Title: Re: first post, having a hard time knowing what to do next. Post by: Ozzie101 on October 14, 2019, 10:07:10 AM Hi and welcome Thayan! :hi:
I'm glad you've found us here, though I'm sorry for the circumstances that led you to us. This is a supportive site full of people who "get it." That's great that your wife is so open to things. So many people here aren't that fortunate, as you know. 1) I, too, dealt with detachment. I still pull away when I can sense my H is in one of his moods. In a way, that's been helpful because I don't react with panic or fear or anxiety the way I used to. But it can also be dangerous to the relationship. That healthy balance is hard to find and it's something I still struggle with. I try to embrace the good times while not forgetting that it's temporary. But I'll also be very interested to hear what others have to say. 2) Have you tried journaling? I started doing it late last year and it's been very helpful. It helped me clarify my own feelings and helped me to remember what happened and when. I tend to forget some things -- like a trauma response, really -- and having it written down is a good way to remind myself of how things can get, to look back and see what I can do differently, and spot patterns. When he was in his big dysregulation phase, I also had a calendar (at work -- not someplace he'd ever see it) where I'd sort of chart his mood, looking for patterns and progress like you. I hope you'll keep posting -- here and in other members' threads. You never know when you can help someone else. Title: Re: first post, having a hard time knowing what to do next. Post by: blue_watermelon on October 18, 2019, 09:27:02 AM Thayan,
Thanks for explaining about your experience with detachment and wanting to reattach. It is the same as what I experience but you put it in much better words than I could. I agree that living in a world of being emotionally distant is not helpful for either us or the relationship. I'm really struggling with this and would love to hear more what others say. One thing I have been trying is to remember a positive trigger to call to mind when I find myself being emotionally cold and want to connect.
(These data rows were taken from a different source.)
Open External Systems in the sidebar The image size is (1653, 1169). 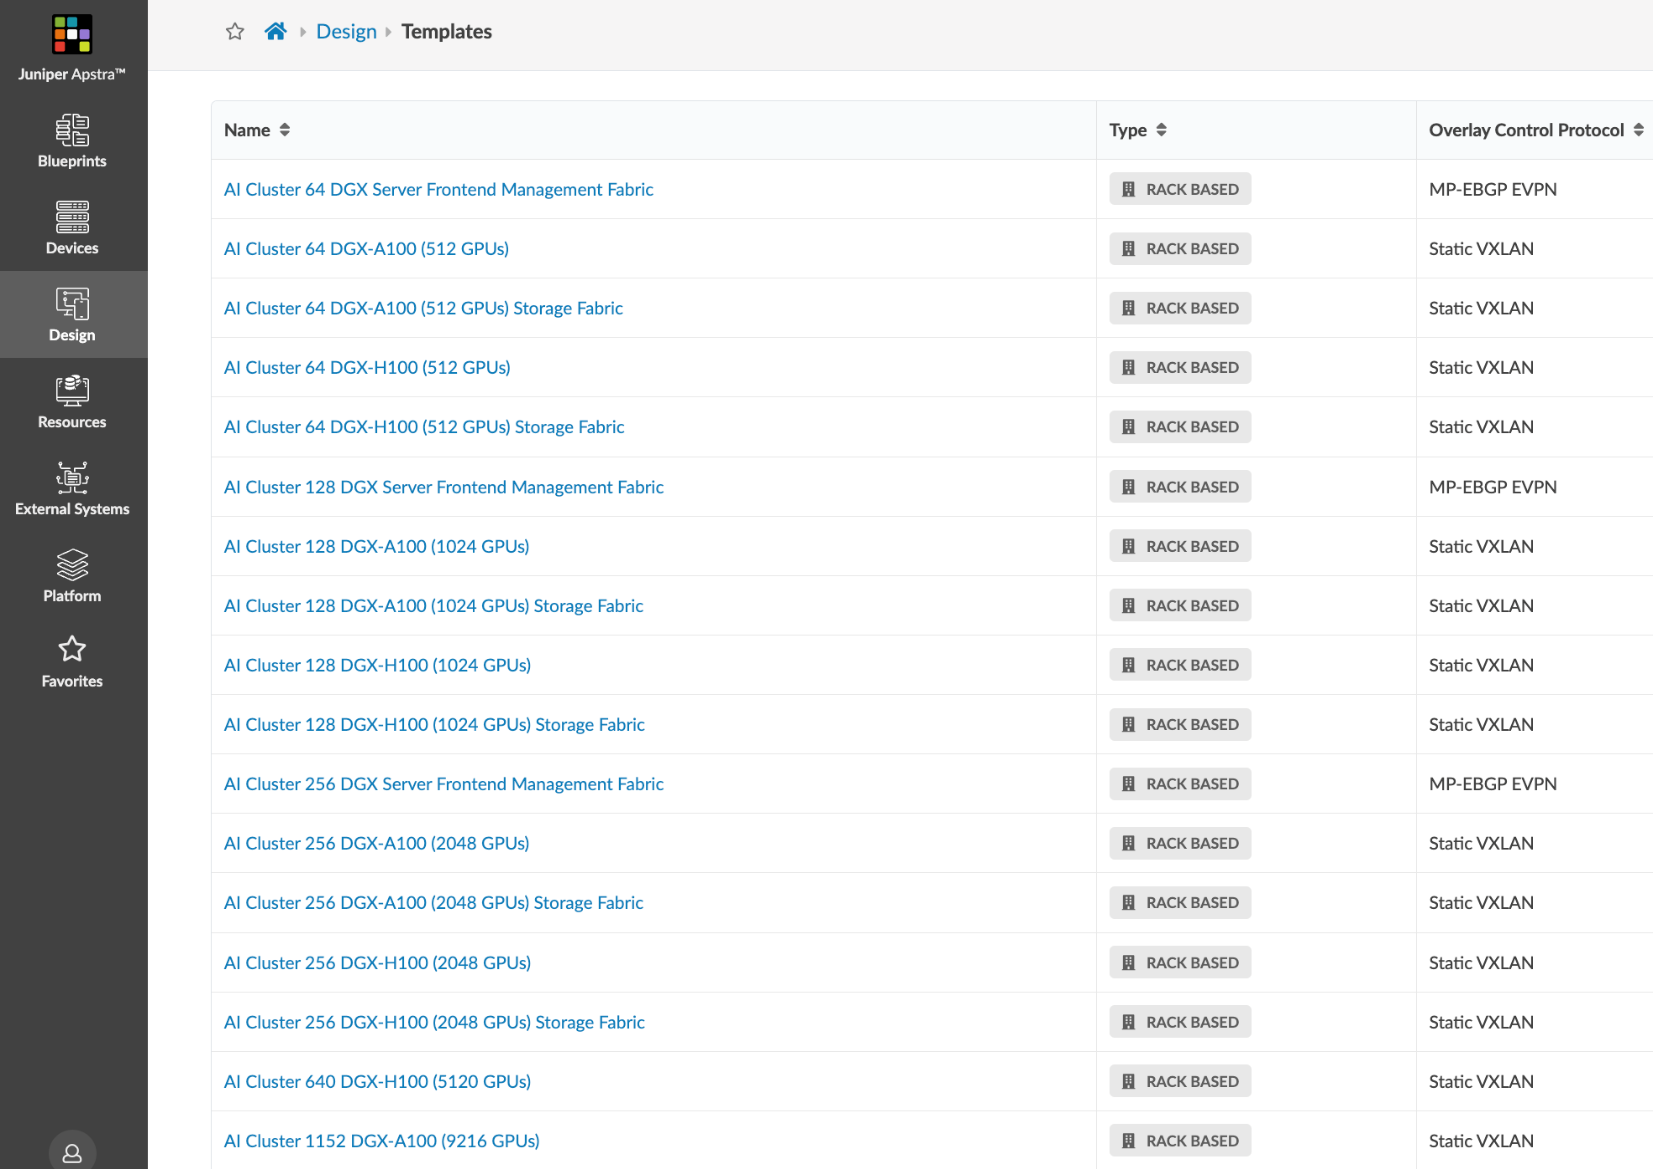point(72,489)
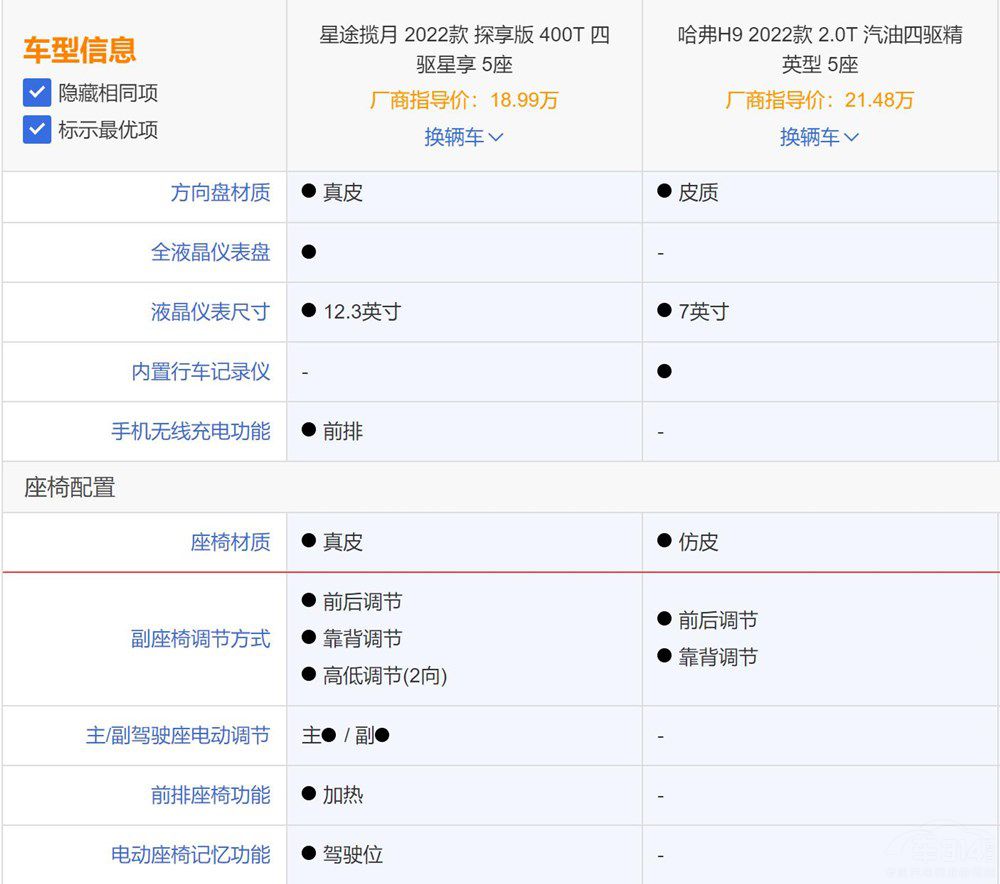Click the 液晶仪表尺寸 row label
The width and height of the screenshot is (1000, 884).
click(210, 312)

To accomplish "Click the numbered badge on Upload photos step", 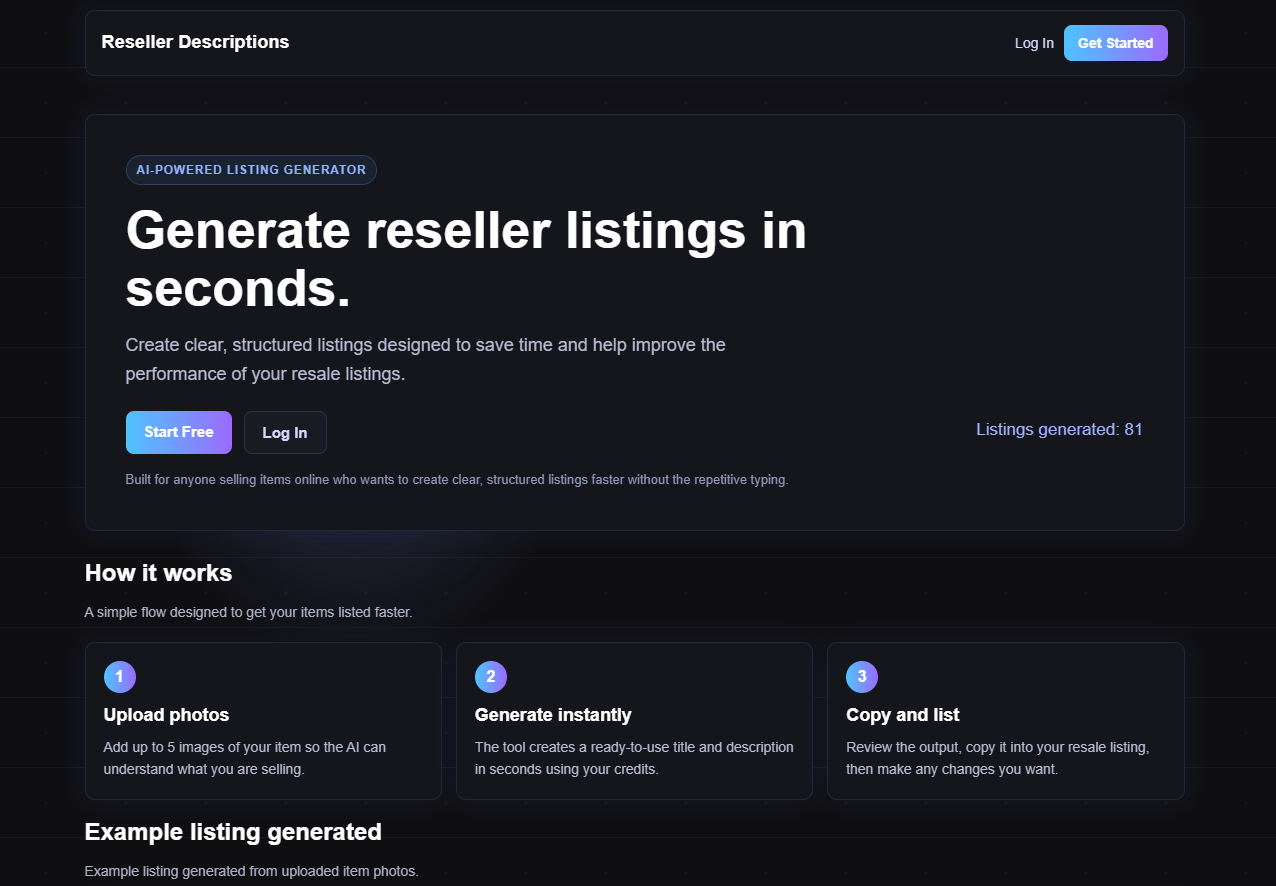I will point(119,677).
For me, this positive trigger is to remember the horrible things that have happened to my BPDh in his lifetime. When I remember all the horrible things he has been through, it helps me to reach out to him in genuine warmth. Title: Re: first post, having a hard time knowing what to do next. Post by: blue_watermelon on October 18, 2019, 09:31:44 AM I forgot to say, regarding score keeping. I don't like to keep scores or remember either, but because my BPDh tends to manipulate what has happened in the past, or even forget what we fought about, I've found it helpful to occasionally record what happened during his times of worst anger. It helps to keep me sane, to look at my notes of what happened, and to be able to tell him what I know is true and not accept his "blow by blow" or summary of things that happen. It makes it easier to say "Yes I did do that bad thing, and I'm sorry I hurt you. Neither of us are perfect. You hurt me when you said and did X. I'd like to work on moving forward so we both feel loved and at peace".